Obedientemente, Izzy Mashiah se colgó la bolsa al hombro y recogió las llaves del coche y, sin preguntar cómo ni por qué, siguió a Michael.
Cuando llegaron al psiquiátrico, Michael le pidió que lo esperase en el coche. Tras una breve escaramuza con la enfermera («Ya tenemos aquí a un policía», argumentó la mujer. «Debemos pensar en el bienestar de los pacientes y no sólo en sus intereses»), y después de que Zippo saliera de la habitación y se apostara en el pasillo, a Michael le concedieron permiso para entrar a hablar con Herzl.
Una vez más se encontró junto a una persona fuertemente sedada, una persona que tenía los ojos cerrados y se negaba a colaborar. Tras varios intentos fallidos de hacerle reaccionar andándose por las ramas, Michael decidió cambiar de táctica e ir derecho al grano. Tocó el brazo flacucho de Herzl, que abrió los ojos. Antes de que le diera tiempo a retirar el brazo, Michael le preguntó:
– ¿Quién trajo a Israel la partitura?
Herzl abrió la desdentada boca, se manoseó los cuatro pelos que le crecían en la cabeza y a sus ojos asomó un destello de gran lucidez, de lucidez y pánico. Miró en derredor, se convenció de que no había nadie más en la habitación, se incorporó en la cama y miró a Michael. De pronto, pidió un cigarrillo. Michael se apresuró a ofrecerle uno, se inclinó para encendérselo, luego encendió otro para él, dio una calada y volvió a preguntar:
– ¿Quién trajo la partitura?
– Es usted policía, ¿verdad? -afirmó Herzl sin rodeos. Parecía en pleno dominio de sus facultades.
– Soy policía -ratificó Michael-. ¿Quién trajo la partitura?

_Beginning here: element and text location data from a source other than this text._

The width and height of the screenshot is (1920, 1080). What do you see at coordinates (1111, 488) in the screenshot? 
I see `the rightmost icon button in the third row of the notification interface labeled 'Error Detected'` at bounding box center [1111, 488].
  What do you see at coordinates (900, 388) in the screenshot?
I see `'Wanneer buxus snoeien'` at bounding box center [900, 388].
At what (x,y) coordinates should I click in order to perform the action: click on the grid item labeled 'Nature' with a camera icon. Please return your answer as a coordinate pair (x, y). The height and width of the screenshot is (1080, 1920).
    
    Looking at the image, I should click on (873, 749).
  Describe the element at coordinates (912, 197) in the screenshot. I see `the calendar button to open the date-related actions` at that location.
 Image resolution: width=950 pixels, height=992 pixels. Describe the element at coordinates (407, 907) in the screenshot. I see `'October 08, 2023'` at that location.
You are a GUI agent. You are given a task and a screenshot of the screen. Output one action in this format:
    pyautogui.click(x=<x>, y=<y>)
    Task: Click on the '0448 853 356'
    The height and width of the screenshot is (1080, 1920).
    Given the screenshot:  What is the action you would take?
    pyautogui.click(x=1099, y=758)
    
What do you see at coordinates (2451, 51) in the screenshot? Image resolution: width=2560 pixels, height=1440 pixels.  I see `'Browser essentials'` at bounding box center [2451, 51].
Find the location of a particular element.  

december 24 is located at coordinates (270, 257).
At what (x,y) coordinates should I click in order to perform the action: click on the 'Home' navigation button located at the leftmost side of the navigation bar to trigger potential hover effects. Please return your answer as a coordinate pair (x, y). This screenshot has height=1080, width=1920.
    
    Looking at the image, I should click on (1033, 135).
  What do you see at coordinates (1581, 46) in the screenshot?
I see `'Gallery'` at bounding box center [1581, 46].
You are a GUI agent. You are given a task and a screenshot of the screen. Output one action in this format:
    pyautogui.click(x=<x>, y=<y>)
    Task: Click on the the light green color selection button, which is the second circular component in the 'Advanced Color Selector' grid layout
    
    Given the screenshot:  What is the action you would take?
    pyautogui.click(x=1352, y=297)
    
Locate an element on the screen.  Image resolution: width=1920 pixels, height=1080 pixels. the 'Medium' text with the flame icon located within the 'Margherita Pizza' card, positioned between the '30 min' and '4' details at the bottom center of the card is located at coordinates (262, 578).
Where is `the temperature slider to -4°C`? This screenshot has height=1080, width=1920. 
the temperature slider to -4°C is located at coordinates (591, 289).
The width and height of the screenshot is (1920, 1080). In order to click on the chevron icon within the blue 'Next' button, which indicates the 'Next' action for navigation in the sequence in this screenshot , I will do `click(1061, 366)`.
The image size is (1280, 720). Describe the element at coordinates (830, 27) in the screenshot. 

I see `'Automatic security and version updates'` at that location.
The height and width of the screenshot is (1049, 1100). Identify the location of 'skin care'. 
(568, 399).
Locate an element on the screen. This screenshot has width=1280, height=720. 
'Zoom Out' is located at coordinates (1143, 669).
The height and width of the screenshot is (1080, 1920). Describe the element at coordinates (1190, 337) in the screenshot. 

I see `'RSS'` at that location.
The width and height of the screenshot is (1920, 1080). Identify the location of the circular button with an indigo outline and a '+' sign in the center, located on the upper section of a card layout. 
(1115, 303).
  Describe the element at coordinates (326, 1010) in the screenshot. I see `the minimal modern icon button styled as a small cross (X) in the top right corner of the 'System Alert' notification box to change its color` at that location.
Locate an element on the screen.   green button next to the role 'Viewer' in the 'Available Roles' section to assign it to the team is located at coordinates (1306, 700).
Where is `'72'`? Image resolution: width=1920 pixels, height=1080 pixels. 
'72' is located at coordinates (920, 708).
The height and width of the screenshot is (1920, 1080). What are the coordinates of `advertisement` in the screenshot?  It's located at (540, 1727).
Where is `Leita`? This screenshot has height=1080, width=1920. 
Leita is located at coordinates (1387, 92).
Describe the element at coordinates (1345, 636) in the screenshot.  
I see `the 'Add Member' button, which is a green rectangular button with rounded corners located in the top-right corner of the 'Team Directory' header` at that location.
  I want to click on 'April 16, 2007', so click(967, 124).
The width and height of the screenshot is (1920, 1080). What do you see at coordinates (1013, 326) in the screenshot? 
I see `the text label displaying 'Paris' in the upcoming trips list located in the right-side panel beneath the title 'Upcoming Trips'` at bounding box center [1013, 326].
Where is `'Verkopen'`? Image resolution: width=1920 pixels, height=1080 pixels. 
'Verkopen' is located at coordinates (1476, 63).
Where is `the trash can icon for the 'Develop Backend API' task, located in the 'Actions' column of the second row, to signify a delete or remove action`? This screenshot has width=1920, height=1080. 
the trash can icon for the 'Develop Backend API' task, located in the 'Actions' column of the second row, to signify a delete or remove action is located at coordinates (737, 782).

– Usted ni siquiera reconocería esa música -masculló Herzl despectivo, con desconfianza.
– Explíqueme usted qué es -replicó Michael amablemente, y le ofreció un vaso de plástico para que echara la ceniza.
– Aquí no nos dejan fumar -se quejó Herzl y, sin la menor pausa, añadió-: Felix quería regalársela a Gabi. Decía que tenía que ser para él. Le serviría para alcanzar la reputación que se merecía.
– ¿La trajo él de Holanda?
Herzl meneó la cabeza.
– Felix no, fui yo. La traje yo. Él no podía ir, por Nita. Estaba a punto de dar a luz. Felix fue más adelante. Para revisar los documentos de autenticidad. Pero, al recibir la primera llamada, fui yo quien viajó allí. Me envió Felix. Siempre me enviaba a mí. Felix y yo -Herzl cruzó los dedos- éramos uña y carne. Yo lo comprendía. Pero luego cometió un error -cabeceó-. Un error muy grave.
Michael escuchó durante largo rato el tortuoso discurso, con sus digresiones, descripciones pormenorizadas, asociaciones y regresiones, hasta que al fin logró captar el meollo de la cuestión. («Le dije: "¿Por qué Gabi en vez de Theo? ¿Por qué no se lo cuentas a Theo? Él también tiene derecho". Se puso furioso. Se enfadó muchísimo porque le dije que si él se lo contaba a Gabi, yo se lo contaría a Theo antes. Y yo también me enfadé. Al final le retiré la palabra. Por eso cerramos la tienda. Y después… después murió», dijo casi con sorpresa.) Con un torrente de palabras en el que incluyó una descripción detallada de la ciudad de Delft y de su enorme iglesia, y del anticuario amigo de la infancia de Felix, Herzl se refirió a un viejo órgano de iglesia que el anticuario en cuestión había comprado para Felix, quien pretendía restaurarlo. Habló a continuación de cómo habían desmontado el órgano, de que tenía dos tableros superpuestos y del manuscrito.